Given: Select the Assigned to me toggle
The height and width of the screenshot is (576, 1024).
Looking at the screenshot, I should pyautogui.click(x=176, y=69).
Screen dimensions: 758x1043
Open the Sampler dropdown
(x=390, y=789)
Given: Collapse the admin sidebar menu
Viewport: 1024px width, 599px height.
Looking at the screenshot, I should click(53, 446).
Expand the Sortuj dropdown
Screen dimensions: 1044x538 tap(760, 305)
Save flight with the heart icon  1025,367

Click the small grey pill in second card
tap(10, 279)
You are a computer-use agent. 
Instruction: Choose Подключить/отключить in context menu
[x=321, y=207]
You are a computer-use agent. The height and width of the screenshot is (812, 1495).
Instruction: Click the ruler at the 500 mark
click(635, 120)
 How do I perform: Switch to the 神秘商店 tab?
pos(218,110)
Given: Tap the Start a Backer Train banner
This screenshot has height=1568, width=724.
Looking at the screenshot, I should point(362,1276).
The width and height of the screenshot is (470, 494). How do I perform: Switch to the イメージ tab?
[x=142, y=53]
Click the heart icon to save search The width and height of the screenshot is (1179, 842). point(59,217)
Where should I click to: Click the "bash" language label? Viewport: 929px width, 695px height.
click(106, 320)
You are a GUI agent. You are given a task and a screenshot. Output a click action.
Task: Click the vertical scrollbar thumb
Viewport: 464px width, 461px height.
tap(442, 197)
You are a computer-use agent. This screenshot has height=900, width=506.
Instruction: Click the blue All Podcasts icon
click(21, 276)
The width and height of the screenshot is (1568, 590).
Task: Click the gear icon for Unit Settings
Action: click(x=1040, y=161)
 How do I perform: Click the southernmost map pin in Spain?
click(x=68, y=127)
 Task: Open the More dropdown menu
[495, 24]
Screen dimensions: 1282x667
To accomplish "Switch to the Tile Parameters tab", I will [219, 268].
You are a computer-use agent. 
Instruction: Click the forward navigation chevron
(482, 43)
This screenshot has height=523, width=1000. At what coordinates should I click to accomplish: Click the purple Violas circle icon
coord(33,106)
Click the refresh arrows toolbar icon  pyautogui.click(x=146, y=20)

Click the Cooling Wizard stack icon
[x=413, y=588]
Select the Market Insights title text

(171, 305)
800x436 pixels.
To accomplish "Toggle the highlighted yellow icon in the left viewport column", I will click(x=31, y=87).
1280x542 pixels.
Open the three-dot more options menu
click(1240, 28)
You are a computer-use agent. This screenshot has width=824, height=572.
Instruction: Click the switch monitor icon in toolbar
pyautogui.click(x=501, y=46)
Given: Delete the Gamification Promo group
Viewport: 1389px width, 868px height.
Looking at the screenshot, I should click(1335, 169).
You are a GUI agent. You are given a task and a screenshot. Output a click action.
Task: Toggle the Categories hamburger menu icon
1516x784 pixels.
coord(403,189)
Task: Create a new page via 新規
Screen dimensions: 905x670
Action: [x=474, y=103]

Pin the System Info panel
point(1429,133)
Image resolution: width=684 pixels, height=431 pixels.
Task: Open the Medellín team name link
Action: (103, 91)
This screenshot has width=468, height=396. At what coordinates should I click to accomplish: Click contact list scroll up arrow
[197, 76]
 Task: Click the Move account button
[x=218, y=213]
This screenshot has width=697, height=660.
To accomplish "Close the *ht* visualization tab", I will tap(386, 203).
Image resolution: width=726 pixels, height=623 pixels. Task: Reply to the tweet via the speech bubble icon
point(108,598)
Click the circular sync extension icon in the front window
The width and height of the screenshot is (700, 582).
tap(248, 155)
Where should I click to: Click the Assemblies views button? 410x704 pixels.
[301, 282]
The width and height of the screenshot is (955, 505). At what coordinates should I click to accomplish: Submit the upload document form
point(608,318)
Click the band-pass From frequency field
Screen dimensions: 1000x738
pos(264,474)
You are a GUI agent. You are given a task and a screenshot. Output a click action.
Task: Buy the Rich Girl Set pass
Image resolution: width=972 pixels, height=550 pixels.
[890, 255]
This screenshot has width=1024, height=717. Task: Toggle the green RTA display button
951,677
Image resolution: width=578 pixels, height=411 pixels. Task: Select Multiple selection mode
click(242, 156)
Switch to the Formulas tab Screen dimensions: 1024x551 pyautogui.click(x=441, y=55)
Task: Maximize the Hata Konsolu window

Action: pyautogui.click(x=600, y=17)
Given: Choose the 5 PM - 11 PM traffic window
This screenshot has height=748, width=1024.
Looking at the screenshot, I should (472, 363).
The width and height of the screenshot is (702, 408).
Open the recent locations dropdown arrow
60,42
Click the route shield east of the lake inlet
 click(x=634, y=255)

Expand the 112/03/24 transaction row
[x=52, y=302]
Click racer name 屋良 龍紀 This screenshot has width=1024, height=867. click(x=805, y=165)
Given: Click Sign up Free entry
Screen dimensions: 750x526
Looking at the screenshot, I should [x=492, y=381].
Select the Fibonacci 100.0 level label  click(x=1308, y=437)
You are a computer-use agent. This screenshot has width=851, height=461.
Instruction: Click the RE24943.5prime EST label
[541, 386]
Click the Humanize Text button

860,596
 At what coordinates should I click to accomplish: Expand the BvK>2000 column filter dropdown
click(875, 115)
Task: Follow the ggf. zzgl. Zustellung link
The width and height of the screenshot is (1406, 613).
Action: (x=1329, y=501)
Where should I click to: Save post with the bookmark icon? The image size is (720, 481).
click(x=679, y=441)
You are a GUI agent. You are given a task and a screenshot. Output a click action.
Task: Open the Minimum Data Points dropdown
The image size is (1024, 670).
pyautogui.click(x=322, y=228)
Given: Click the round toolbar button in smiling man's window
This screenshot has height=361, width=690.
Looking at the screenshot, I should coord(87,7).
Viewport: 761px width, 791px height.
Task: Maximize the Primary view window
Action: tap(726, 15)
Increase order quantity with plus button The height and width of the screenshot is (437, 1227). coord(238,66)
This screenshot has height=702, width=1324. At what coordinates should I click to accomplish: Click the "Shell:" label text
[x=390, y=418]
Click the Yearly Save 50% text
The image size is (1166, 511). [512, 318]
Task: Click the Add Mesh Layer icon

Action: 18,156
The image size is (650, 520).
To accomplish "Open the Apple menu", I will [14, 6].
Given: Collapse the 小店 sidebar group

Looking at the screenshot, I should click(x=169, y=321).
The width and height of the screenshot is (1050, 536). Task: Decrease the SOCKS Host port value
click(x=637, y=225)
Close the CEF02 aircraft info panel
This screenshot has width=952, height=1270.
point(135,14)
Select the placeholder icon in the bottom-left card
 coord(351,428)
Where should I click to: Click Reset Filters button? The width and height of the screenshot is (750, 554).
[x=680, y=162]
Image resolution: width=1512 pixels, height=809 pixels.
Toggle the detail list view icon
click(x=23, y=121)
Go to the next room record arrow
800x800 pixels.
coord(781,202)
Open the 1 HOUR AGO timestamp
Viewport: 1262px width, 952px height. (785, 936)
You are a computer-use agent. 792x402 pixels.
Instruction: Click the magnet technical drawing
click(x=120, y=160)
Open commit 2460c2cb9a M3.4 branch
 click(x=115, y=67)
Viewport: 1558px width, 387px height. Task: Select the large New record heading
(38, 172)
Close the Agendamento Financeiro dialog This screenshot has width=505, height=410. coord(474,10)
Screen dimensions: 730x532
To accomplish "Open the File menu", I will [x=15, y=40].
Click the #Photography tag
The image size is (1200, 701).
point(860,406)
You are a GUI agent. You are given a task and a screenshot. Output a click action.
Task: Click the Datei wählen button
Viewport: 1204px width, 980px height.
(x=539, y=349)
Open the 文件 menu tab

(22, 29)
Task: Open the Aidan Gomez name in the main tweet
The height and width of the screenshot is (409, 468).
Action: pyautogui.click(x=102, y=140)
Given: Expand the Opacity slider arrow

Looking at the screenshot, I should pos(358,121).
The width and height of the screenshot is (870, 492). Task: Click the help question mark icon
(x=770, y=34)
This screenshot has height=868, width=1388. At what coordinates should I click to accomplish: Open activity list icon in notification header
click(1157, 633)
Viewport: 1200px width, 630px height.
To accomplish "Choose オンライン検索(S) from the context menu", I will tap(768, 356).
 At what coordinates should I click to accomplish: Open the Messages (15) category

□ □ □ □ □

• [Task to carry out]
Working from the data above, extract solely the lines from the one containing "Click the heart" through the one containing "Task: Click the vertical scrollbar thumb", exactly as they appear, both included.

• [Answer to this problem]
Click the heart icon to save search The width and height of the screenshot is (1179, 842). point(59,217)
Where should I click to: Click the "bash" language label? Viewport: 929px width, 695px height.
click(106, 320)
You are a GUI agent. You are given a task and a screenshot. Output a click action.
Task: Click the vertical scrollbar thumb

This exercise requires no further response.